When the prediction type information indicates intra prediction, the decoder 1510 extracts a syntax element for the intra prediction information about the current block (intra prediction mode). First, the decoder extracts mode information indicating whether the intra prediction mode of the current block is selected from among the MPMs. When the intra mode encoding information indicates that the intra prediction mode of the current block is selected from among the MPMs, the decoder extracts first intra prediction information for indicating which mode of the MPMs is selected as the intra prediction mode of the current block. On the other hand, when the intra mode encoding information indicates that the intra prediction mode of the current block is not selected from among the MPMs, the decoder extracts second intra identification information for indicating which of the modes excluding the MPMs is selected as the intra prediction mode of the current block.

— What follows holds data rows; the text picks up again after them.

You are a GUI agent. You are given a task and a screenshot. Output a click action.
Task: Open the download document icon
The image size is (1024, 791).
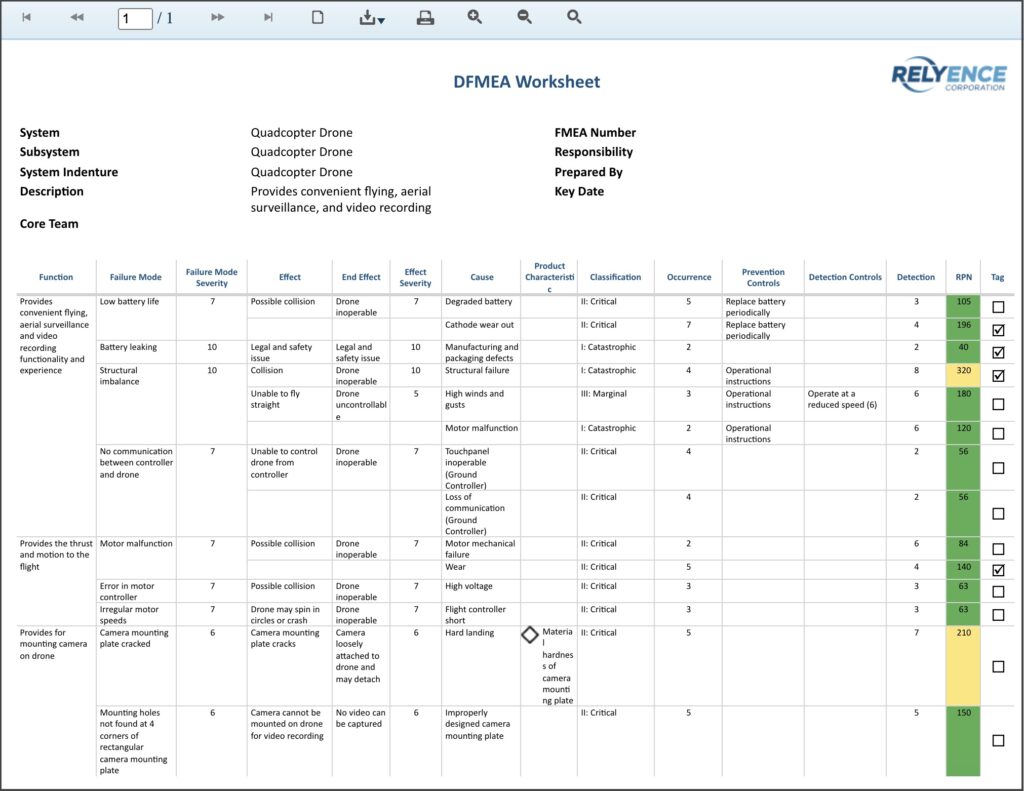367,17
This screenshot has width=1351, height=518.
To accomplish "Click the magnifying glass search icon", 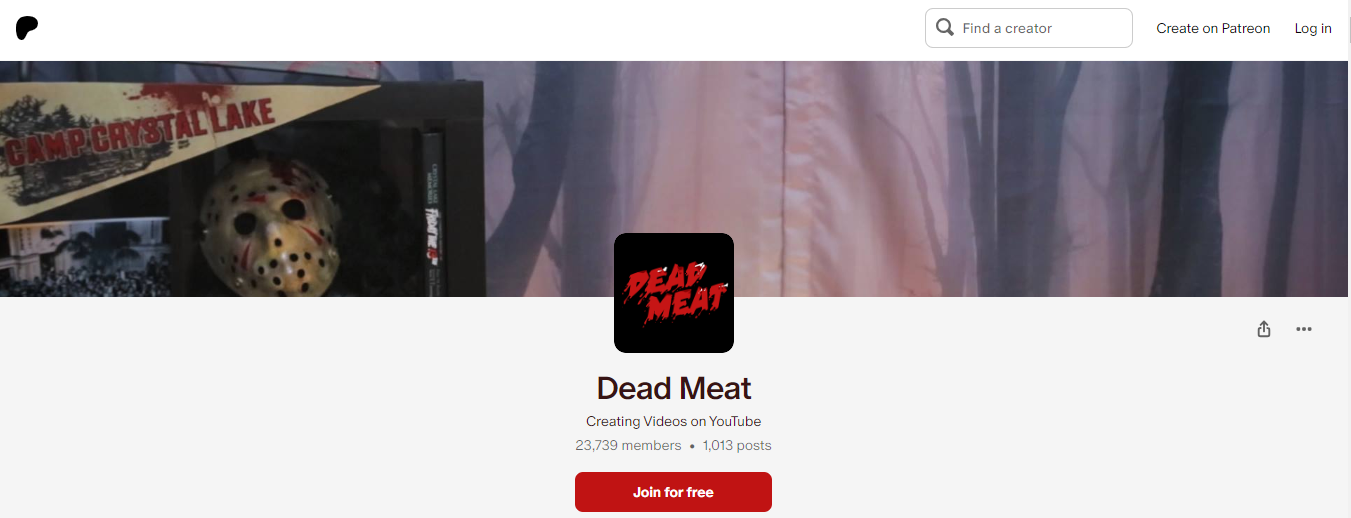I will 944,28.
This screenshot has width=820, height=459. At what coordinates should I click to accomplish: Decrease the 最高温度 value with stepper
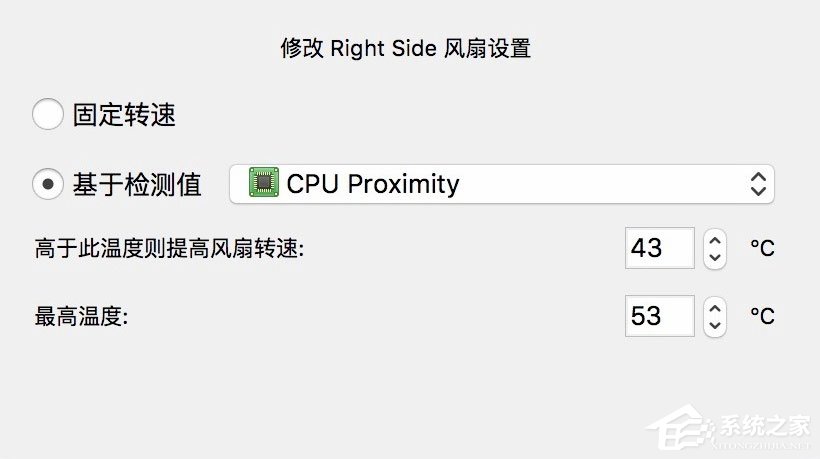[714, 325]
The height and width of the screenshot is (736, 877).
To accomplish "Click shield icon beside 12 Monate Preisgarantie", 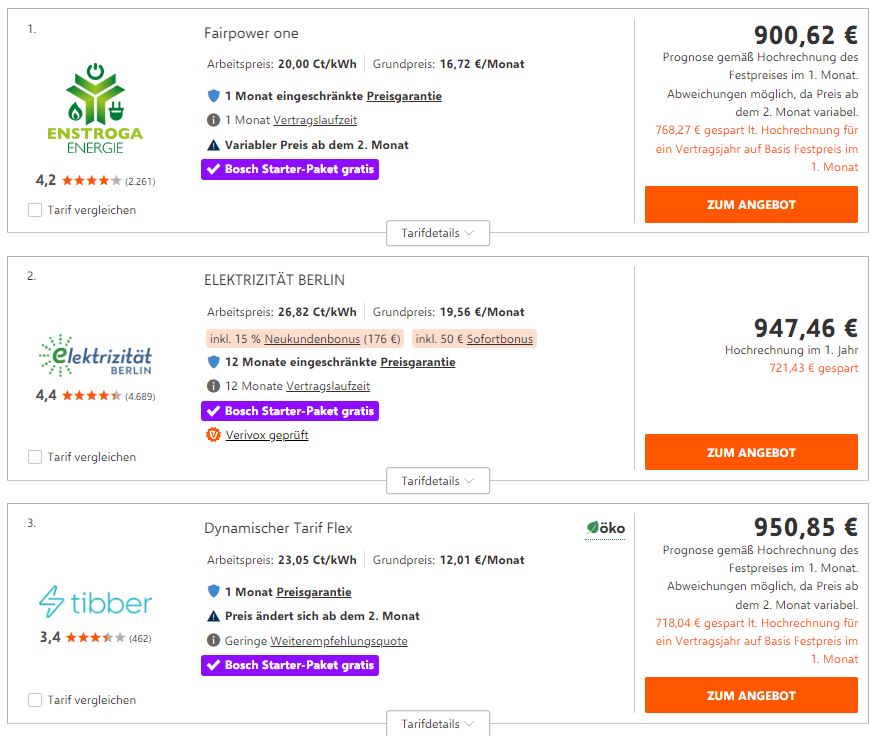I will click(212, 362).
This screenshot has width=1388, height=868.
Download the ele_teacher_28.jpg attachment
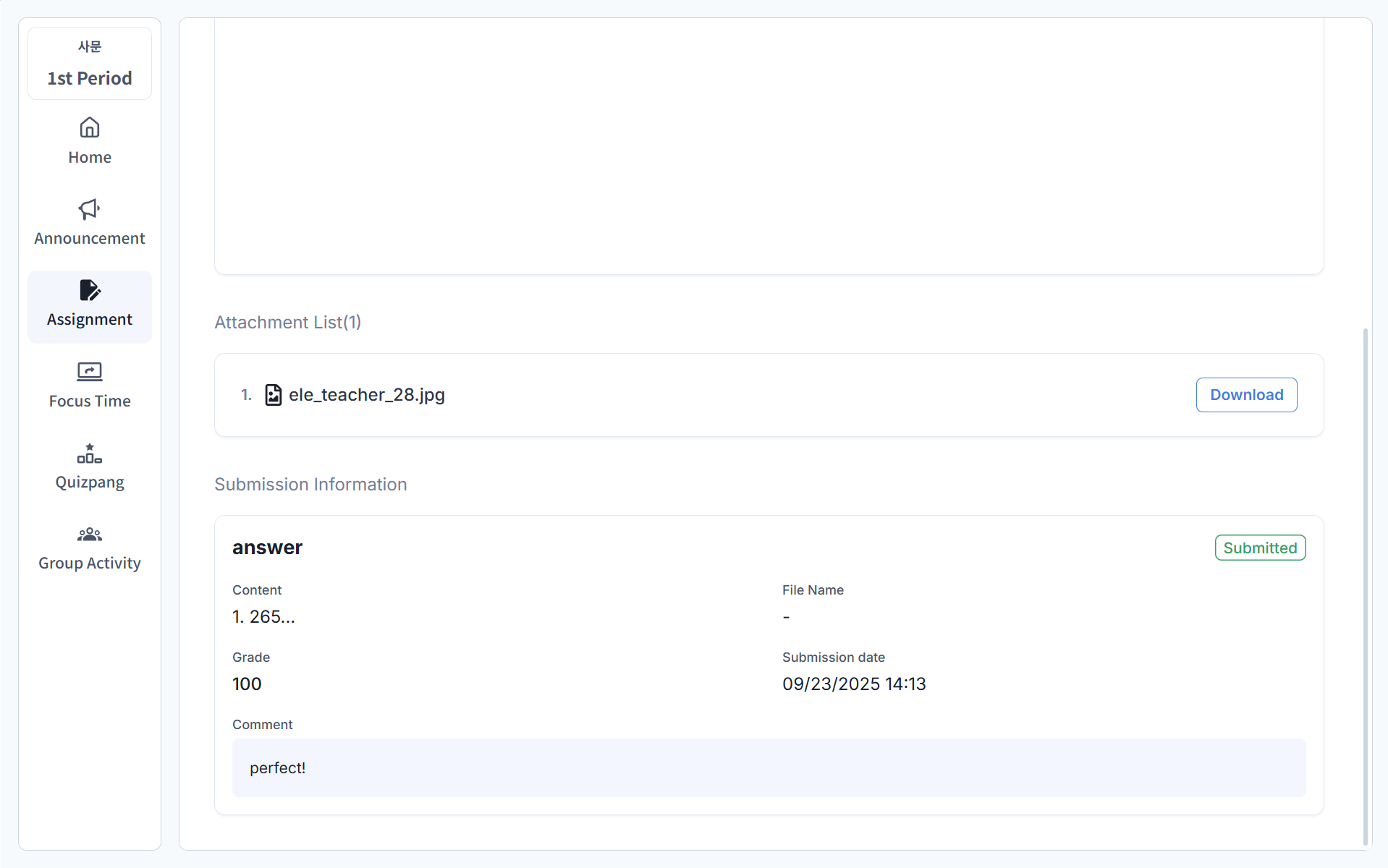[1245, 395]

When the prediction type information indicates inter prediction, the decoder 1510 extracts a syntax element for the inter prediction information. First, mode information indicating a mode in which the motion information about the current block is encoded among a plurality of encoding modes is extracted. Here, the plurality of encoding modes includes a merge mode and a differential motion vector encoding mode. When the mode information indicates the merge mode, the decoder 1510 extracts, as a syntax element for the motion information, merge index information indicating a merge candidate to be used to derive a motion vector of the current block among the merge candidates. On the other hand, when the mode information indicates the differential motion vector encoding mode, the decoder 1510 extracts information about the differential motion vector and information about a reference picture referenced by the motion vector of the current block, as syntax elements for the motion vector. When the video encoding apparatus uses any one of the plurality of motion vector predictor candidates as the motion vector predictor of the current block, motion vector predictor identification information is included in the bitstream. Accordingly, in this case, not only the information about the differential motion vector and the information about the reference picture but also the motion vector predictor identification information are extracted as the syntax element for the motion vector.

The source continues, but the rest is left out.